The event's recent dating at 39,280±110 years ago draws considerable scholarly attention as it marks a time interval characterized by biocultural modifications in western Eurasia and widespread discontinuities in archaeological sequences, such as the Middle to Upper Palaeolithic transition. At several archaeological sites of South-eastern Europe, the ash separates the cultural layers containing Middle Palaeolithic and/or Earliest Upper Palaeolithic assemblages from the layers in which Upper Palaeolithic industries occur. At some sites the CI tephra deposit coincides with a long interruption of paleo-human occupation.

Effect on climate 
The climatic importance of the eruption was tested in a three-dimensional sectional aerosol model that simulated the global aerosol cloud under glacial conditions. Black et al. (2015) calculate that up to 450 million kilograms (990 million pounds) of sulphur dioxide would have been accumulated into the atmosphere, driving down temperatures at least by 1–2 degrees Celsius (1.8–3.6 degrees Fahrenheit) for a period of 2–3 years.

Archaeology 
Many archaeological sites in south-eastern Europe keep evidence of eruption. Kostyonki–Borshchyovo archaeological complex which is about 40,000 years old was found to have a layer of sediment ash.

Effect on living organisms 
Sulphur dioxide and chloride emissions caused acidic rains, fluorine-laden particles become incorporated into plant matter, potentially inducing dental fluorosis, replete with eye, lung and organ damage in animal populations.

## AIM 1
Can you shorten the paragraph in the eruption passage that begins "The climatic importance of the eruption" into a short list that keeps its main facts?
## AIM 2
Could you extend the eruption passage with a few sentences that pick up after its last line, in the same style?

## RECORDED INFORMATION

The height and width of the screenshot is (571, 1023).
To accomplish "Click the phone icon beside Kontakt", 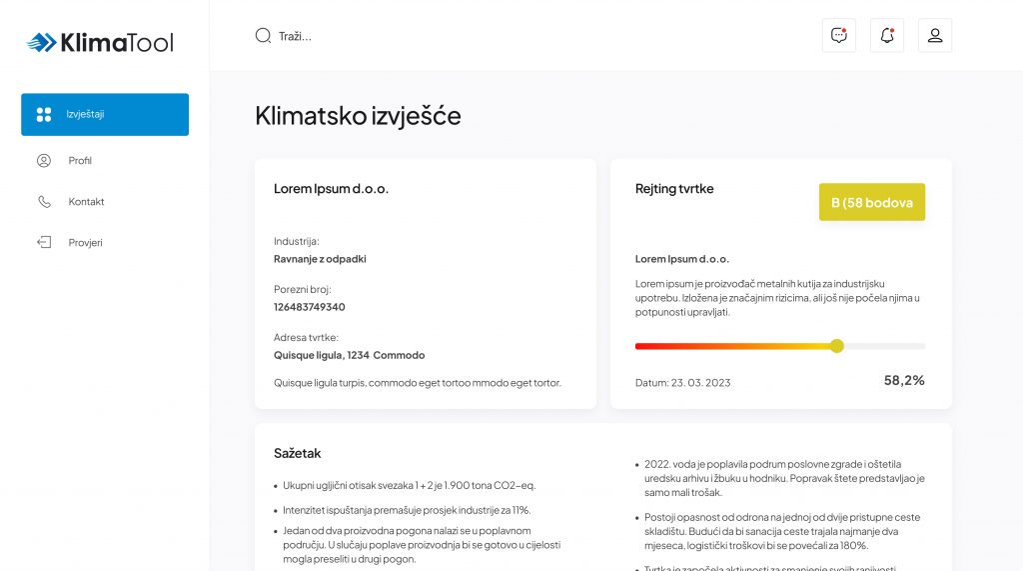I will pos(44,202).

## RESPONSE 1
- A three-dimensional sectional aerosol model tested the eruption's climatic importance by simulating the global aerosol cloud under glacial conditions.
- Black et al. (2015) calculate that up to 450 million kilograms (990 million pounds) of sulfur dioxide would have entered the atmosphere.
- This would have lowered temperatures by at least 1–2 degrees Celsius (1.8–3.6 degrees Fahrenheit) for 2–3 years.

## RESPONSE 2
Neanderthal demise

The eruption coincided also with the final decline of the Neanderthal in Europe. The environmental stress associated with the CI may have contributed to the extinction of the Neanderthals in combination with societal upheaval in the Paleolithic era. The notion remains contested; nonetheless, sources admit that although the CI would have affected both modern humans and Neanderthals equally, the assumed capacity of modern humans for resilience and ingenuity over and above that of Neanderthals could have allowed modern humans to recover more quickly at Neanderthals' expense.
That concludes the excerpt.